Me: Would you tell other internet daters to stick to their “type” or to experiment with people they might not see themselves with?

Avi:

I would tell other internet daters to have a “type” – and stick to their it whenever they could – BUT:

  • Make sure your “type” doesn’t have so many detailed qualities. Use broader strokes when searching for her – making sure though, to not yield your most important attributes – whatever they are.
  • Also – don’t be afraid to shake it up a bit, if you are in a dating slump. You never know what you may find.

My wife did – and look what she got?! 😉

Margarita:

Well by judging my answer to the previous question, you might guess I’d say “experiment with people you might not see yourself with”. Now don’t get me wrong, I believe that your core values should align with your significant other’s values, such as your morals, ethics, family values, etc. However, if you normally go for a “type” both physically and characteristically speaking, don’t be afraid to think outside of the box. For 26 years I thought I knew the perfect type for myself because I was usually attracted to the quiet, low-key “type”, yet those relationships never seemed to work out in the long run. Yet when I stepped outside of that box and went “against type”, I found someone who completely balanced me out, even though I would have never guessed an aggressive go getter was for me. I think finding someone who can help you grow as a person by bringing you out of your comfort zone is really important in creating true harmony. I would suggest sticking with someone who shares similar life values but broaden your search both physically and characteristically speaking, you might pleasantly be surprised!


Me: So how did you get from meeting on-line to walking down the aisle?

Avi:

Wow – how did we get there??? Love, life and the pursuit of happiness!

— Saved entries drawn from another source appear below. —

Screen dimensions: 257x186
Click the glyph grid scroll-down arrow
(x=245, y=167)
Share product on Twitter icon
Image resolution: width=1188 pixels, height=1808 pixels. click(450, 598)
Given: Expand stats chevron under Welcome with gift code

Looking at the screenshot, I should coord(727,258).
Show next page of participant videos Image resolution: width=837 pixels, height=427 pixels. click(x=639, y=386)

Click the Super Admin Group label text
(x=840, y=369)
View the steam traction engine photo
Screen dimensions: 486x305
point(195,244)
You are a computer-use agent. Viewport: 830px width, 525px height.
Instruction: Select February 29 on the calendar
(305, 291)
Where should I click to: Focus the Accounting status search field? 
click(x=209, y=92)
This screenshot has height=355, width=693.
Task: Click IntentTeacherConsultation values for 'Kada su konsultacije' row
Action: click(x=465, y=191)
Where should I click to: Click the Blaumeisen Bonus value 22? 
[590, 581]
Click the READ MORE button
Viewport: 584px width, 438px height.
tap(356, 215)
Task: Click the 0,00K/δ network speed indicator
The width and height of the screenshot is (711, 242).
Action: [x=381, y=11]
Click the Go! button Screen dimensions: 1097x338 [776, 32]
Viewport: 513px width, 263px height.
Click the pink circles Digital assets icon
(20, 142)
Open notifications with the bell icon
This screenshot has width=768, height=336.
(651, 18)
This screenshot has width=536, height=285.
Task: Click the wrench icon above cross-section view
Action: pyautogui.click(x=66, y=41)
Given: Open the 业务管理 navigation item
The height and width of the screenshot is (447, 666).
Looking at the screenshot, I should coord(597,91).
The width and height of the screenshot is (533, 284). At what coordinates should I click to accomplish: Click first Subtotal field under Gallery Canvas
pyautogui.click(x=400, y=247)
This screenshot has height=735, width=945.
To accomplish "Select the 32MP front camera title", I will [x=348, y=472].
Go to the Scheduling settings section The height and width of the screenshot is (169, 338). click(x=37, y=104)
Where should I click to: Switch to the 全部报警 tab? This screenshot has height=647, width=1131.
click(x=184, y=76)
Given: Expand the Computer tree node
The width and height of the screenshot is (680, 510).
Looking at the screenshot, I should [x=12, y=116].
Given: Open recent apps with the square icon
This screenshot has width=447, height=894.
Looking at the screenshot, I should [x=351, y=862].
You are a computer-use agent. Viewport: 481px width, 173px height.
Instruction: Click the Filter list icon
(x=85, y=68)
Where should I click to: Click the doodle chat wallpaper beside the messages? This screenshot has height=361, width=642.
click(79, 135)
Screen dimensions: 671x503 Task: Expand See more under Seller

Relationships are difficult – especially those that are worth it. When I found my wife, after a while, I realized she was it for me. No matter the difficulties, drama, whatever between us – all of a sudden, instead of thinking of ways to escape this relationship as soon as I could – I was finding ways to make the realtionship work better, stronger – and I realized that this was the first time ever for me.

At that point I knew – I loved her, truly loved her –and wanted to put a ring on her finger and make this “thing” – forever!

Margarita:

A lot of persistence on Avi’s part in the very beginning of our dating life, but I was hooked after about a month! We were pretty serious about each other by the fourth month and I unofficially moved in with him, but officially moved in about a year into the relationship. He proposed about a year and a half into our relationship around November 14, 2008 and we were married on April 5, 2009. He is the most genuine, caring, passionate, unconditional, loving, witty, sexy, and charismatic man I have ever known! And I never knew it was possible to be loved or to love someone as much as the way we do!

Back in 2002 I went on a JDate with a really cute guy, but he sort of gave off a playerish vibe. After that first date he never called me again. Maybe it’s because I didn’t let him get his way with me and he was probably used to hooking up all the time. The worst part about it was that he ended up dating the sister of my boyfriend at the time and we ran into them at a Halloween party. Can we say AWKWARD at the very least!